▸ GIVEN REQUEST: Turn the material into a numbered list, starting with the line that contains "You are a computer-use" and ending with the line that contains "[x=55, y=160]", both included. Omit blank lines and pictures.

## start SUPPLIED RECORDS

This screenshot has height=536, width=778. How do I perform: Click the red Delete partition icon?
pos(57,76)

## end SUPPLIED RECORDS
## start SUPPLIED RECORDS

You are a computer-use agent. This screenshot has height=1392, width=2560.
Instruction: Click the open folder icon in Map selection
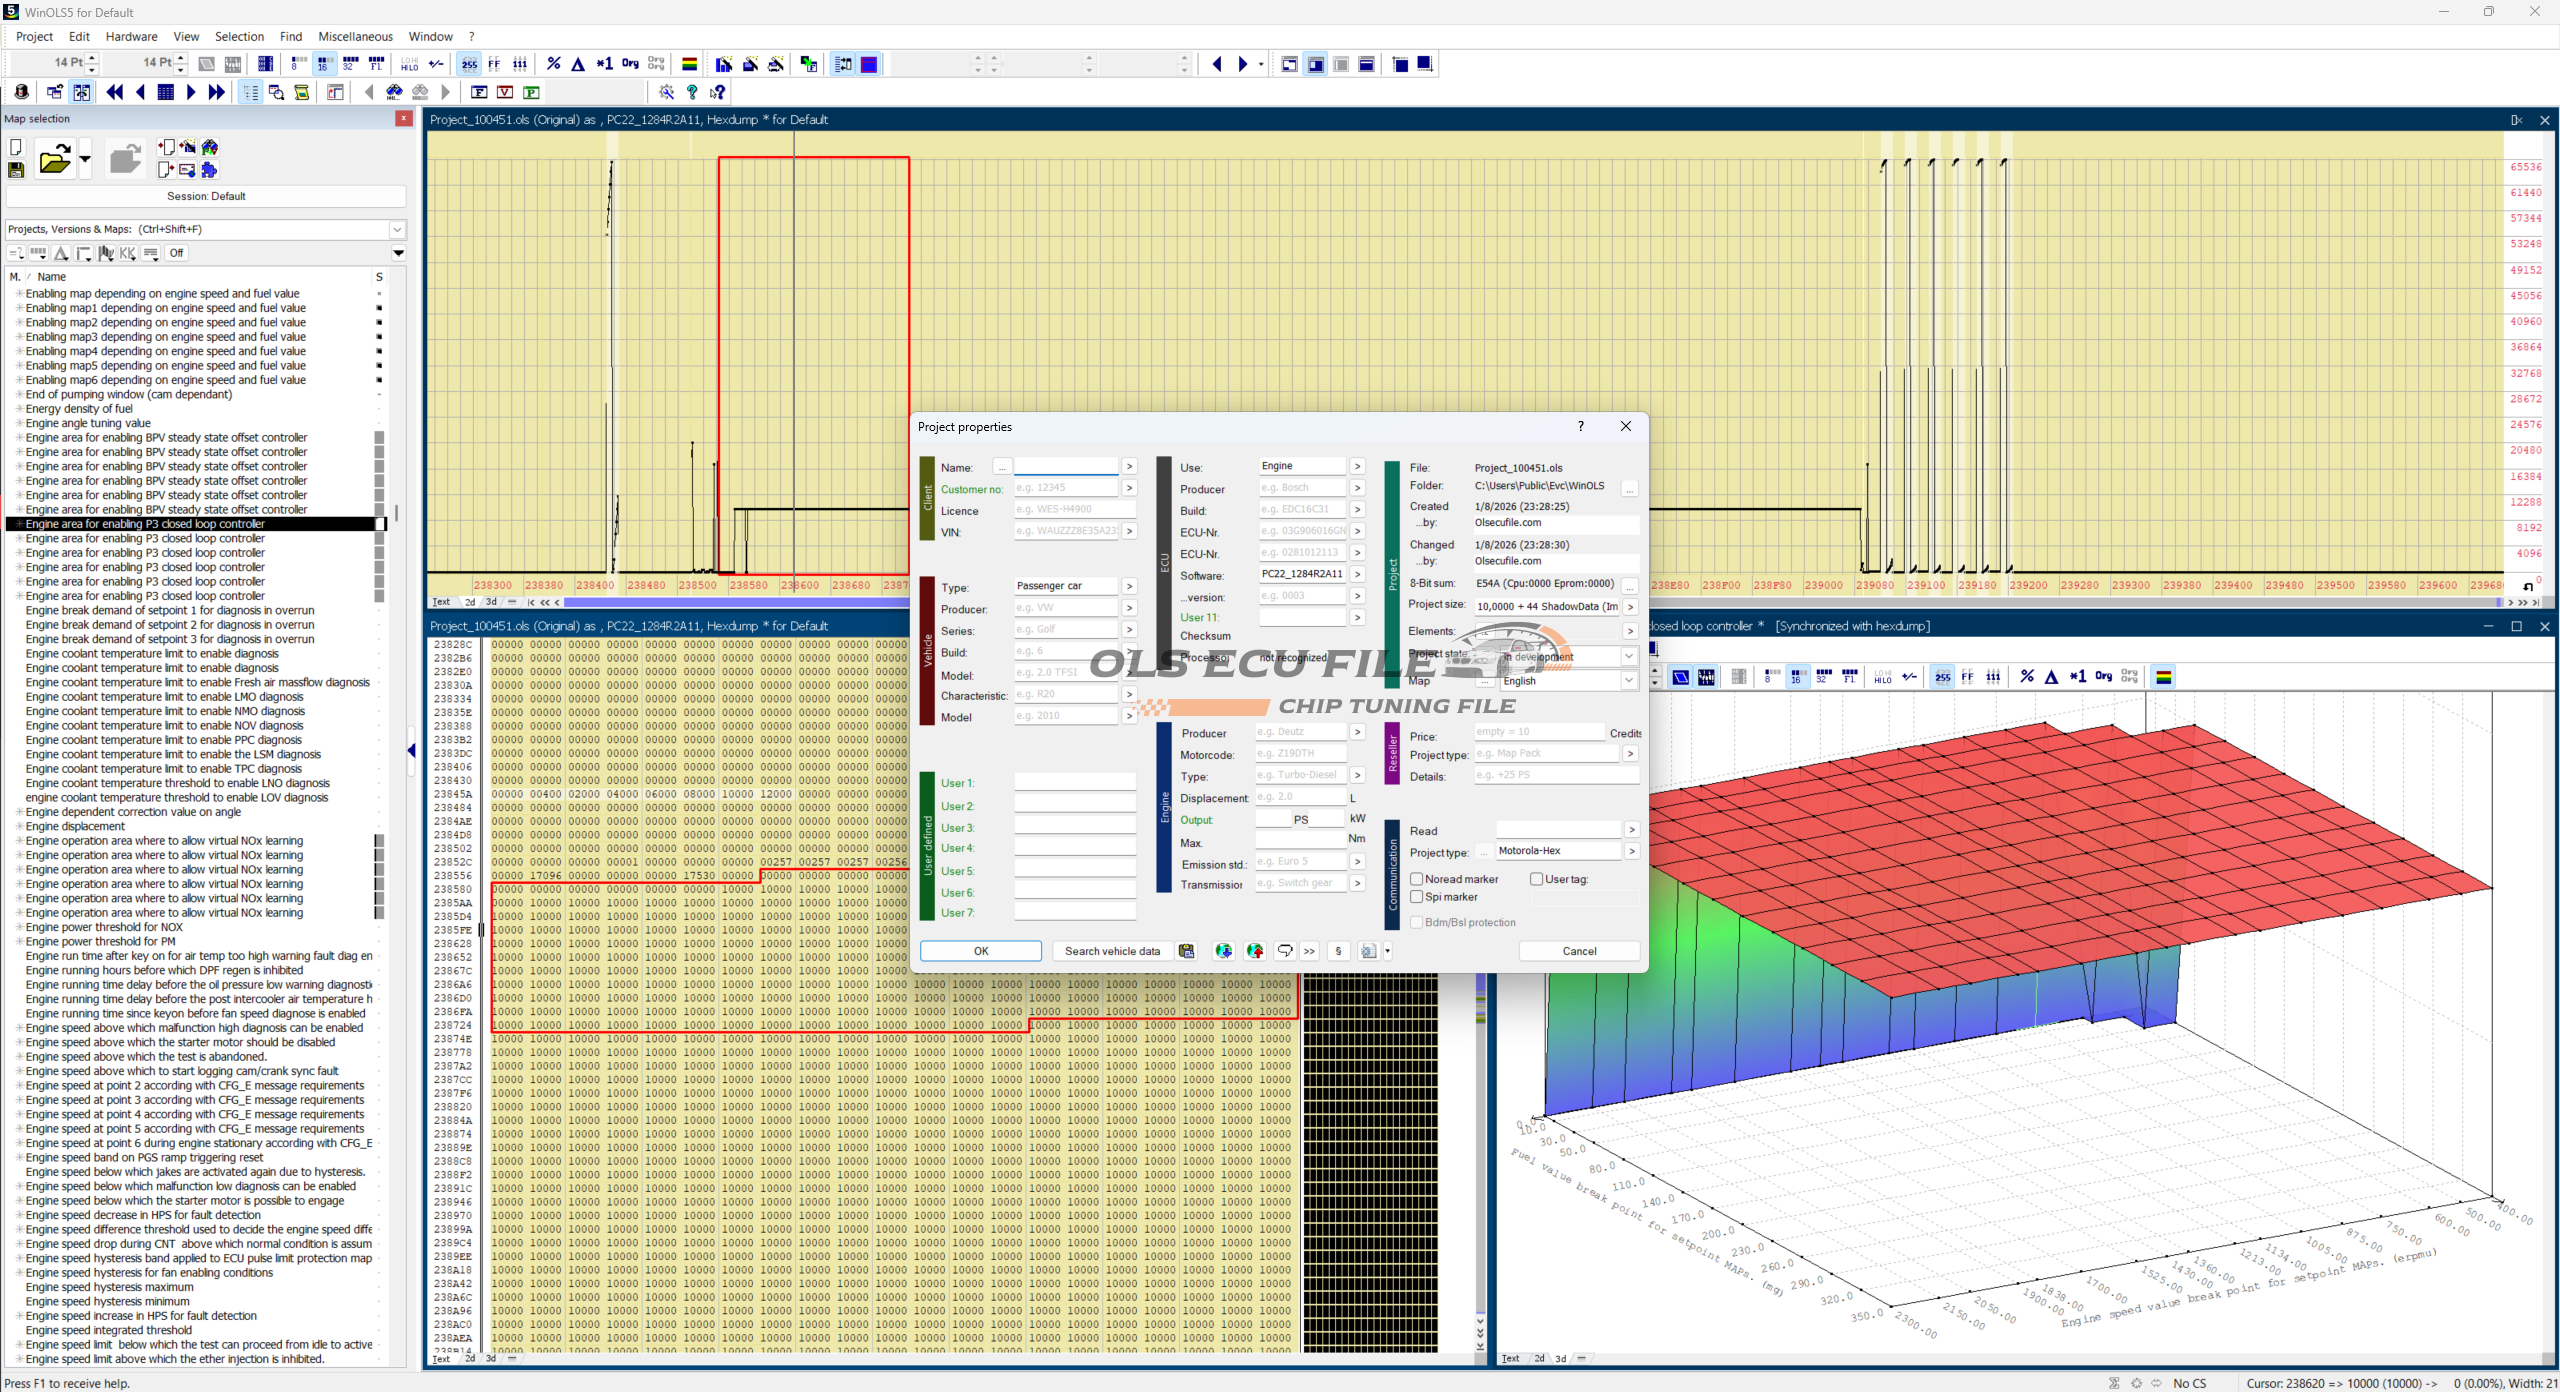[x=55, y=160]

## end SUPPLIED RECORDS

▸ EXERCISE ANSWER:
1. You are a computer-use agent. This screenshot has height=1392, width=2560.
2. Instruction: Click the open folder icon in Map selection
3. [x=55, y=160]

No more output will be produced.